* **Try it**
Repeat the records below exactly from the line containing "Click the last red MR bar" to the line containing "Expand the App Manager server row", taking in both of those lines. Drop the pictures.

* **Supplied material**
┌──
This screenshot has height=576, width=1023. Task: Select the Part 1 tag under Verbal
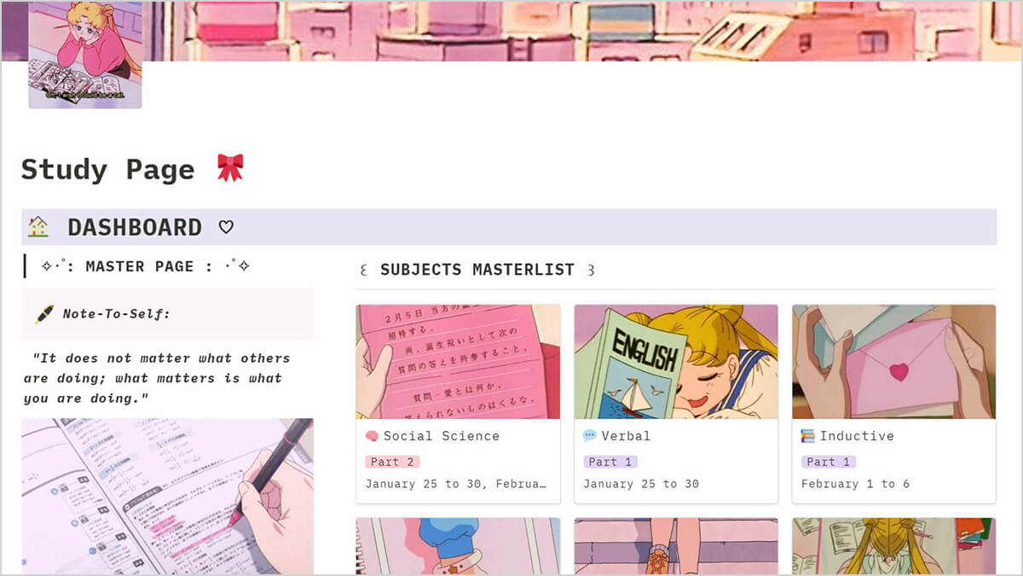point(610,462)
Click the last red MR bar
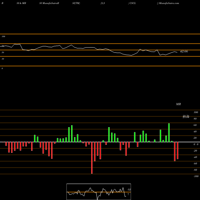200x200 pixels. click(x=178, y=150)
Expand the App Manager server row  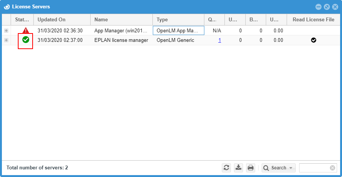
└──
┌──
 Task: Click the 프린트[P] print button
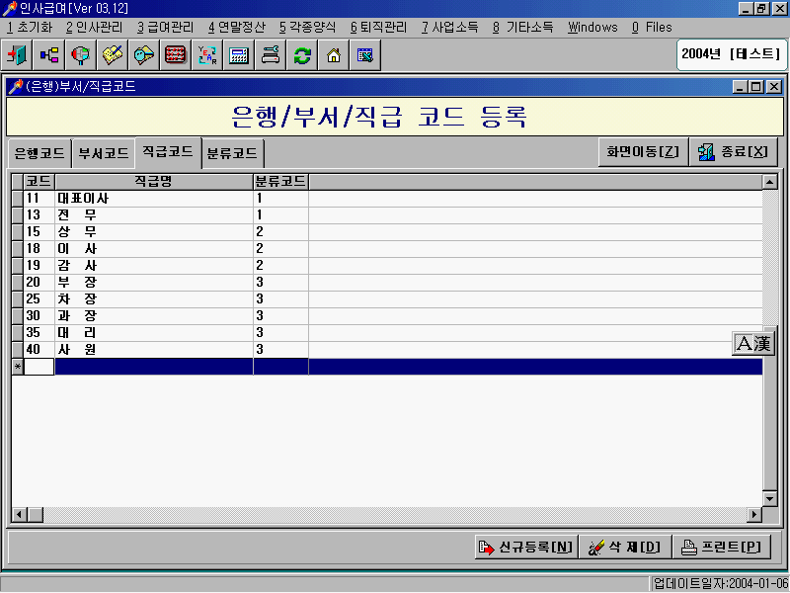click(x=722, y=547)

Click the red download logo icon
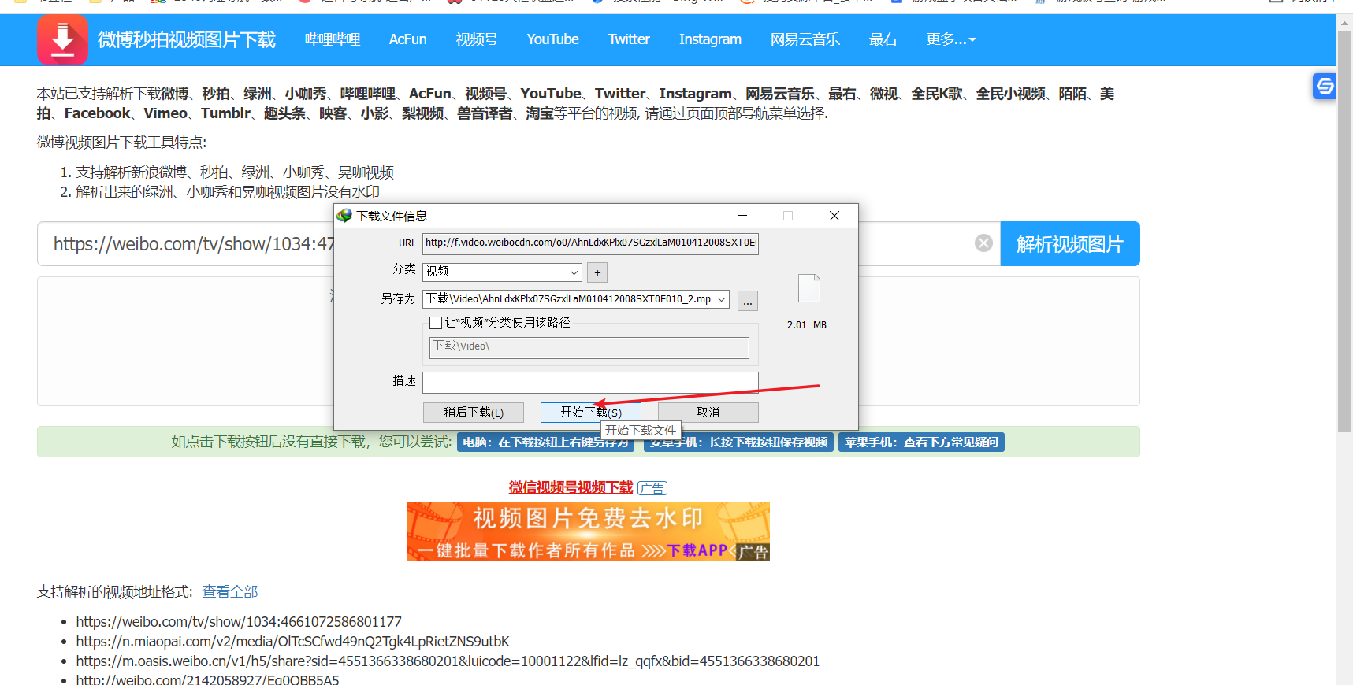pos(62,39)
└──
* **Solution to this problem**
Click the last red MR bar
200x200 pixels. click(x=178, y=150)
Expand the App Manager server row  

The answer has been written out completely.